5. Risk of specific countries being blacklisted from providing equipment to Iraqi projects

Yet another risk faced as a result of a change of legislation at government level is that of certain countries being blacklisted from being able to provide equipment on behalf of a project. This can be for numerous reasons from relationship breakdown with a country or a preconception of quality coming out of the country. This again can delay the awarding of a vendor or indeed a vendor may need to be changed mid project.

6. Chemicals or parts requiring more stringent paperwork

As has been the theme in the last few risks, as a company, you need to be ready for change. What may have been accepted at the start of a project may suddenly be blacklisted a year later. Critical Equipment parts or critical chemicals may require army authorization (laser related equipment for example) which can add weeks to months to the process of securing equipment. Paperwork or procedures may change for chemicals that you rely on for operations too, and considering chemicals are topped up on a monthly basis its critical that you hold enough spare chemicals to account for any delivery delay as a result of a change of procedure. Of course many chemicals have a shelf life which means this is not always possible.

Even when a company is prepared and fully understand all the requirements of a change of legislation, delays can still happen if the new legislation itself is a complicated process that causes confusion within local ministries and departments who are new to the process and still need time to go through it a few times. There may even be an unwillingness of some departments or ministries to sign off on the process due to confusion. This is often the case where the authorised signatory is on holiday and due to it being a new process, there is no deputy comfortable to sign off on it.

 

Paperwork and approvals

1. Delay to decision making process due to incorrect paperwork

So far I have covered a lot of risks that impact schedule or operations but its important to remember that changes like this also impact management. When setting strategy there are certain things that need to be in place or agreed with partners (in this case the Iraqi government or ministry of oil). It could be the need for approval for additional costs to be covered, new projects to be started or to increase number of employees. It could also be decisions on budget, handover dates, etc. Whatever the reason, the company needs these approvals or decisions in order to make its own decisions regarding contracting strategy, long term strategy, budgeting requirements etc.

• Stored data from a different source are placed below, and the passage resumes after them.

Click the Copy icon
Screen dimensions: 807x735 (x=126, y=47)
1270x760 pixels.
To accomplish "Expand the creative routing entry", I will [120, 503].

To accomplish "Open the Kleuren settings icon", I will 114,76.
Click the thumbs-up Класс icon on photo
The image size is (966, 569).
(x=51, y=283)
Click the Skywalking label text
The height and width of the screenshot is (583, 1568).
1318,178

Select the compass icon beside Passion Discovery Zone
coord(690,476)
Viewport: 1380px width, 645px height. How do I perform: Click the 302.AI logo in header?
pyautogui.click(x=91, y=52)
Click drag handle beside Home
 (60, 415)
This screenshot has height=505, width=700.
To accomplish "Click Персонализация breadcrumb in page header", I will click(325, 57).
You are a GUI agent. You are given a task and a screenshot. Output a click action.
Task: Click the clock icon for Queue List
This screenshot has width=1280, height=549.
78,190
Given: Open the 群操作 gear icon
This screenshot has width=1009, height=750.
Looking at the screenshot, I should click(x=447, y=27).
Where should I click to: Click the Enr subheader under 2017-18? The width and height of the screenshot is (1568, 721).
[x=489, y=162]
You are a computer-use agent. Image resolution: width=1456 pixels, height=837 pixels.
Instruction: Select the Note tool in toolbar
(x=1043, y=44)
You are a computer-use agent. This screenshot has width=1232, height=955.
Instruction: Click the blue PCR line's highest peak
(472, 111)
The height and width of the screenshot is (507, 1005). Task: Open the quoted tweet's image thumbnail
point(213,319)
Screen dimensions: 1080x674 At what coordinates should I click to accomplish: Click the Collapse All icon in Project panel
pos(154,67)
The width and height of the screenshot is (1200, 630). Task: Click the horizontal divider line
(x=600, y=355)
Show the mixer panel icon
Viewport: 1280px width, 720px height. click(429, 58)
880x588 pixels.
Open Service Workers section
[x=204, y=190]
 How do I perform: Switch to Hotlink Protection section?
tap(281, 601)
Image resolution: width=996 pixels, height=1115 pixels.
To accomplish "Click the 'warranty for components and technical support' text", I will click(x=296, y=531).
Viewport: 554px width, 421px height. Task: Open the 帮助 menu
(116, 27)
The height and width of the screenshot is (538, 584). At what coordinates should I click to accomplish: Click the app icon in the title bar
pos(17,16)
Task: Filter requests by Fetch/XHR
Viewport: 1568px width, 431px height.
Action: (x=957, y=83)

There will be both internal and external procedures that need to be followed in order to obtain these approvals or decisions. Even if there have been no changes to the procedures and the company has followed the procedure perfectly, the internal processes within the company and the government and their agencies/ministries can be complex, bureaucratic and time consuming. Often decisions may take much longer than planned which can hinder the company in making any of their own decisions. This can end up costing money and impact schedules and strategy not just to the particular project but to the company as a whole having wider impacts on the project portfolio as a whole.